The smaller details create more tension: despite the slouchy elegance of the model’s bearing—slim hands resting gracefully on one thigh—her wall-eyed gaze and puckering mouth make a mockery of perfection. The model is so hollow that she must be stuffed, and a man is doing the stuffing. The show’s press release states that the exhibition comprises “all self-portraits,” derived from the Jungian archetype of “the shadow,” an embodiment of “everything that the subject refuses to acknowledge about himself, his shortcomings and repressed instincts.” Even so, this kind of image seems less focused on Solo in particular and more geared toward making a general commentary on contemporary fashion culture and gender relations.
Drip, 2010; collaged graphite drawings on paper; 15 7/8 x 13 ¼ in. Courtesy of the Artist and Catharine Clark Gallery, San Francisco.

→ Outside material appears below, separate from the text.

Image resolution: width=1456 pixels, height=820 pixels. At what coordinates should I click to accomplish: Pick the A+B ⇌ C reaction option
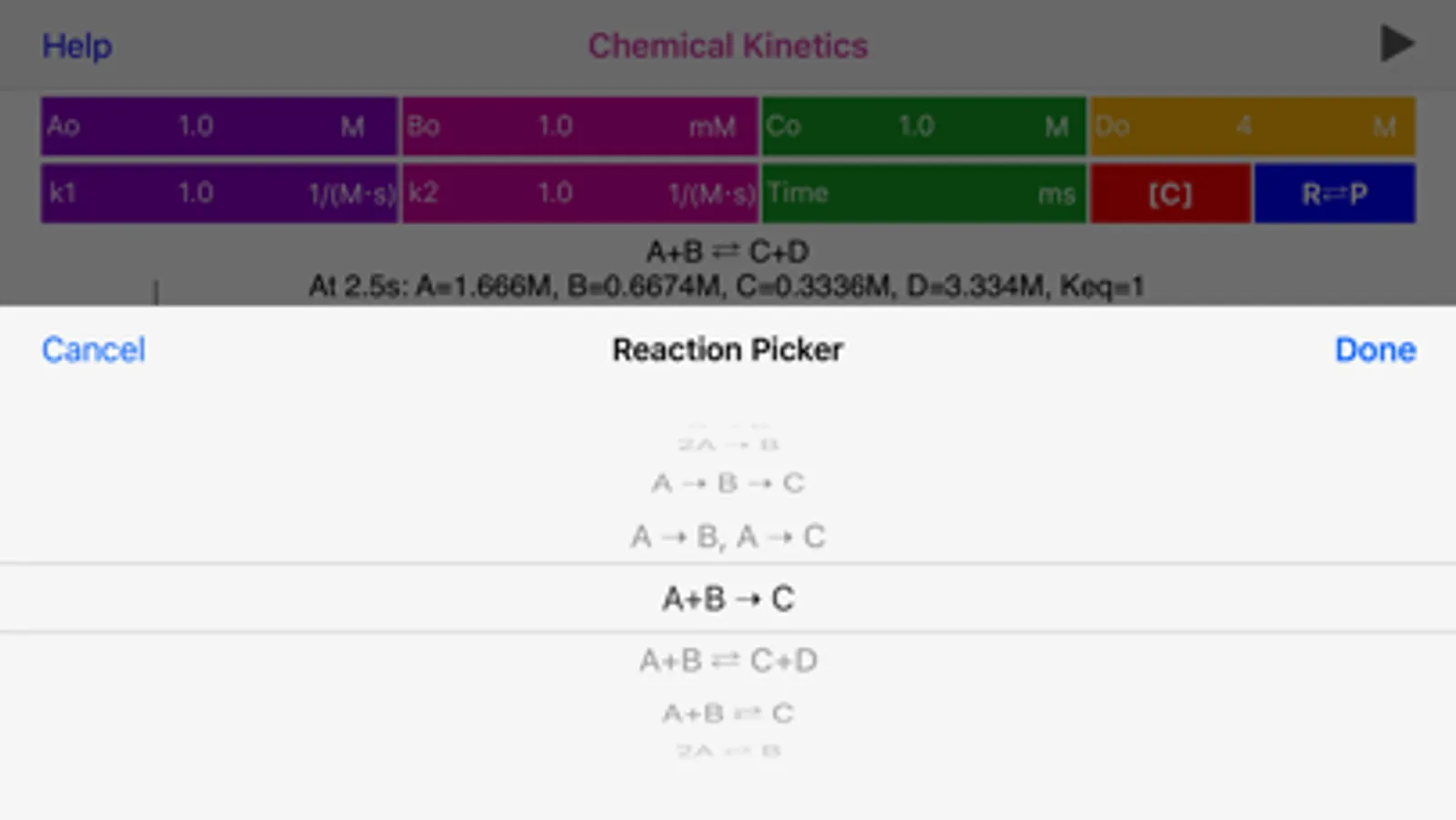pyautogui.click(x=728, y=712)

In each piece, the meticulous crafting of the figures and the absence of any other marks on the paper lend the work a clean peacefulness, the kind of floating sanitized space of science fiction. However, taking the exhibition as a whole, some aspects come off as formulaic, as though Solo decided on an algorithm for creating each piece: flowers + magazine eyes and lips + black mask or figure. Further, Solo’s use of the flower as a stand-in for blood, guts, semen, body parts, and rain alike is problematic, leading the viewer to wonder if it is a deliberate selection or simply a convenient, aesthetically appealing choice. On the other hand, these objections prove the smallest piece in the show to be the most intriguing. Drip (2010) has no flowers or seductive nudes. At the top of the paper, slender black fingers purse together and dangle a used condom. Farther down, at the bottom of the paper, there is a slight shadow. The tones and details of Drip are attractive, but what’s most engaging here is the artist’s cool conviction; since most of the paper is blank space, viewers question what they can’t see. Solo’s fastidiousness is in evidence here, too, but juxtaposed with the messy waste of the subject matter, it shines brighter. This reviewer hopes that the restraint and confidence featured in Drip drive the artist’s next body of work.
Shadow is on view at Catharine Clark Gallery, in San Francisco, through February 19, 2011.